Canadian researchers made the case at the Transportation Research Board this past week that improved bike infrastructure and neighborhood gentrification go hand in hand. They used research gathered fromi Portland and Chicago.
Researchers from the School of Urban Planning at McGill University and Université du Québec à Montréal "tried to quantify the connection between gentrification and cycling infrastructure," reports Emily Badger for Washington Post Wonkblog.
Cycling itself, as my colleague Perry Stein has written, has become a heated symbol of gentrification. Bike lanes are treated as harbingers of demographic change, or evidence of preferential treatment, or synonymous with well-off white men (all this, despite the fact that Census data shows low-income commuters are the most likely to bike).

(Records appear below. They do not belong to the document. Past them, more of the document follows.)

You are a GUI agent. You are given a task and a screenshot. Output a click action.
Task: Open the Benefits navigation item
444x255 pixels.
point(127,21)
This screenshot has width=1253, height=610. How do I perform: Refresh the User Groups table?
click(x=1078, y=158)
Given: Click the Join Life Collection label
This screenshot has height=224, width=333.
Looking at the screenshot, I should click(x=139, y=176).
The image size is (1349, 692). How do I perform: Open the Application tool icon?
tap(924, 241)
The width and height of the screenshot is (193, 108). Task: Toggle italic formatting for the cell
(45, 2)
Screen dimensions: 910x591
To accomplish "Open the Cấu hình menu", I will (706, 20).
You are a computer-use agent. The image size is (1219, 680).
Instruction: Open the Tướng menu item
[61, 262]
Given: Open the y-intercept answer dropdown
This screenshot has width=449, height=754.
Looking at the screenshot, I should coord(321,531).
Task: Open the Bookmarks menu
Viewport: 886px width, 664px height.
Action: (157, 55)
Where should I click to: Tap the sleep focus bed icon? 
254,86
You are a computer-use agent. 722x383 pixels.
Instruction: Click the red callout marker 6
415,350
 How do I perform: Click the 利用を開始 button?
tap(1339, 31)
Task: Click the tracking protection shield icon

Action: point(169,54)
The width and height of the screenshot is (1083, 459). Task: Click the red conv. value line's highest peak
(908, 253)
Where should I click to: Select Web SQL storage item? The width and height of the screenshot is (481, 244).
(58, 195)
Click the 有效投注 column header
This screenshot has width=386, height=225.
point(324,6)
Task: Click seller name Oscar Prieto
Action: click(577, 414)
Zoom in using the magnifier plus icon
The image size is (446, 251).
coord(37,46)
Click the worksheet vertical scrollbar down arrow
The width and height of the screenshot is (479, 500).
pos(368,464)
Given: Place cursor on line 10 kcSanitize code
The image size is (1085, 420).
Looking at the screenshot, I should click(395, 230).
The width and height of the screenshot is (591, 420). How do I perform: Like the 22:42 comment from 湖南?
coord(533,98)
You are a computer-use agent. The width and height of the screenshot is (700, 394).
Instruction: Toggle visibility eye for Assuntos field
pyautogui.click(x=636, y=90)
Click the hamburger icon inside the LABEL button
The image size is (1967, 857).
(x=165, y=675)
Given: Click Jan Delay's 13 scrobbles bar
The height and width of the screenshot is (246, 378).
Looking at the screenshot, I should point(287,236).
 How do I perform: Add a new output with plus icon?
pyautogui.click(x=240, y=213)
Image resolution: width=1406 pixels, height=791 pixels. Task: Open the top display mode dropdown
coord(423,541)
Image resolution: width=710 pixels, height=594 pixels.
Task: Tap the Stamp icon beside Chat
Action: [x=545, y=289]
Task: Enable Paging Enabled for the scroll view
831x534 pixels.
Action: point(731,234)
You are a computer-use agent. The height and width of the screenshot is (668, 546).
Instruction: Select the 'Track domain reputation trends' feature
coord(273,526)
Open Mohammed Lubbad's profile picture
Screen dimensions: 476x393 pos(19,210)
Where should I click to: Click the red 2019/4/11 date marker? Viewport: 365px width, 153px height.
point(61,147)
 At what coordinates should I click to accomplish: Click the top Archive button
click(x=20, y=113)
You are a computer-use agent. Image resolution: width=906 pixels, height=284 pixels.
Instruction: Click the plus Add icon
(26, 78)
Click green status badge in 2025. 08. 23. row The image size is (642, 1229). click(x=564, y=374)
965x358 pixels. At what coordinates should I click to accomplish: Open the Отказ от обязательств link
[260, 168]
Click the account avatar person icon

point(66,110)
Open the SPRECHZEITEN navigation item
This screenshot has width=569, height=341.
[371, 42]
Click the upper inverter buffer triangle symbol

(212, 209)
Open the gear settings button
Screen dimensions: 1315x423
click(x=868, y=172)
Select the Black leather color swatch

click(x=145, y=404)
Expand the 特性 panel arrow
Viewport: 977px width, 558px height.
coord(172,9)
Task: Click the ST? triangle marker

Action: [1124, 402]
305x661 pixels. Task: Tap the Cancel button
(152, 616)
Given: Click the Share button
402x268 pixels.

["The people most likely to bike or walk to work are either the least educated in society or the most educated," wrote Badger on May 9, 2014 on the American Community Survey's findings.]
The researchers "mapped cycling infrastructure in Chicago and Portland alongside demographic change in neighborhoods between 1990 and 2010," writes Badger. "In both cities, they found "a bias towards increased cycling infrastructure in areas of privilege."
One sensitive issue was which comes first—the bike infrastructure or the changing demographics? Are new residents demanding bike infrastructure, or are wealthier, whiter, more educated residents attracted to bike-friendly neighborhoods? "The researchers sidestep the answer by suggesting that gentrification and cycling infrastructure 'mirror' each other in these two cities," writes Badger.
Check out the images mapping change in community composition, 1990-2010, showing cycling infrastructure in Chicago and Portland.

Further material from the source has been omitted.